The benefits of a doula’s continuous labour support have been well established. In the most recent 2011 review of labour support studies, Hodnett et al concluded that women with continuous, one-on-one support were more likely to birth vaginally with fewer complications and medical interventions such as cesarean sections and the use of forceps, vacuum extraction, and synthetic oxytocin (3). Doula supported labours also tended to be shorter in length and the mother’s request for pain medication and/or epidurals were significantly decreased. Negative feelings about one’s birthing experience were also reduced with the presence of a doula. The babies born to women with supported births also tended to have better five-minute Apgar scores and increased success with breastfeeding (3). Spouses also feel more supported by a doula and in turn provide more support to their labouring partner (3). Although continuous support in general improves a mother’s birth experience, the 2011 review found that doula-supported labours had the greatest results and most impact for a mother, partner and baby when compared to labours that were supported by friends, family or hospital staff (3).
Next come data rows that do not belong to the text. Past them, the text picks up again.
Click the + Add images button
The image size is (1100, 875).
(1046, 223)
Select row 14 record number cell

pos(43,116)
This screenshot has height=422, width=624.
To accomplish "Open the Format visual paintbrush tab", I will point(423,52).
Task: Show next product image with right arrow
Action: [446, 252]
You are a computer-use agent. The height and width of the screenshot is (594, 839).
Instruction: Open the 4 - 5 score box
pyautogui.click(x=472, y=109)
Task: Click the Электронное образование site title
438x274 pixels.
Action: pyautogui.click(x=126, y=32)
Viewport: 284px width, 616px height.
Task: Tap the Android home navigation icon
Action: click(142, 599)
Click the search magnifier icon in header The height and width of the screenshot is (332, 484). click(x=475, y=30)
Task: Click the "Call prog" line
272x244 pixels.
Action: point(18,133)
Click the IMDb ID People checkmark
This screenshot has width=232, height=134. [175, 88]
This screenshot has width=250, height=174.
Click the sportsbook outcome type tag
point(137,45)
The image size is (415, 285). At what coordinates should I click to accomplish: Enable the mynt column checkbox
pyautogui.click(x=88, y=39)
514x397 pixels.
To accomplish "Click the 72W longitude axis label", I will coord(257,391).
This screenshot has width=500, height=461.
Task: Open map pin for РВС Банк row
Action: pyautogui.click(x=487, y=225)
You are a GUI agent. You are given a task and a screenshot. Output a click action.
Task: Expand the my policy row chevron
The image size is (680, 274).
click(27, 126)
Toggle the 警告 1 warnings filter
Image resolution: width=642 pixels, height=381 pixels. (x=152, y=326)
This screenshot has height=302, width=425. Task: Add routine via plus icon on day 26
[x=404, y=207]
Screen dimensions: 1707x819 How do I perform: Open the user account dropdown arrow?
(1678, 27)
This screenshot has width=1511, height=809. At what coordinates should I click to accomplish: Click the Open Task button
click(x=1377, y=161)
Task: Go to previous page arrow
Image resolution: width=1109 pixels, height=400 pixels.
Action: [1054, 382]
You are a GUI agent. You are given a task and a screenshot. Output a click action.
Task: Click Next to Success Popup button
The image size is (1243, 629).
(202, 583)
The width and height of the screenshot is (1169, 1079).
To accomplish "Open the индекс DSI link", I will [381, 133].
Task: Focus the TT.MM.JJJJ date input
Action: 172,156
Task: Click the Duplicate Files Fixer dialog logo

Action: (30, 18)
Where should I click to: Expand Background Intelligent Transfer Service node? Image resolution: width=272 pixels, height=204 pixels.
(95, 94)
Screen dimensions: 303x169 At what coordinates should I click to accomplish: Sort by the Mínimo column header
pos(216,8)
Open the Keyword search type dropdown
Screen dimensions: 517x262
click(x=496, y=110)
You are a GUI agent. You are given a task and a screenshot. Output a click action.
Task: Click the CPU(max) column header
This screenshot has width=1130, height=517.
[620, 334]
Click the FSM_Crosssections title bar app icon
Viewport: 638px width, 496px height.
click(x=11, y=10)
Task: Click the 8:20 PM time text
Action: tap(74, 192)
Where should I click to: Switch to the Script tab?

The role and benefits of a doula extend far beyond those of the labouring mother. Doulas carry the potential to positively influence society as a whole. The care doulas provide to women during pregnancy, labour, birth and early postpartum is paramount to strengthening the early emotional relationship between mother and baby, which in turn will prove to be positive for the future of the family, and on a large scale, society in general. These mothers gain greater confidence and self-esteem, which helps them to adapt to their new family life and decreases the likelihood of developing postpartum depression (1). Research has also shown that women who have doula-supported labours have an increased sense of satisfaction with their partner and display greater affection and bonding with their baby, all of which are likely to enhance the long-term family bond (5). The decrease in medical intervention during labour and birth, often attributed to the presence of a doula, allows for a decrease in medical expenditure, allowing medical finances to be allocated more efficiently (5).
Because the role of a doula has such vast impact, her responsibilities are extremely important. A doula carries great ethical responsibilities to her clients, colleagues, society, and to the doula profession itself (4). She continually strives to improve her knowledge of the birthing world, uphold the values and mission of the profession and promote maternal and child welfare.
1. The DONA International Position Paper
2. DONA International Birth Doula Standards of Practice
3. Hodnett ED, Gates S, Hofmeyr GJ, Sakala C, Weston J. Continuous support for women during childbirth. Cochrane Database of Systematic Reviews 2011, Issue 2. Art. No.: CD003766. DOI: 10.1002/14651858.CD003766.pub3.
4. DONA International Birth Doula Code of Ethics
5. Klause MH, Kennell JH, Klaus PH. The Doula Book. Second Ed, Da Capr Press, 2002.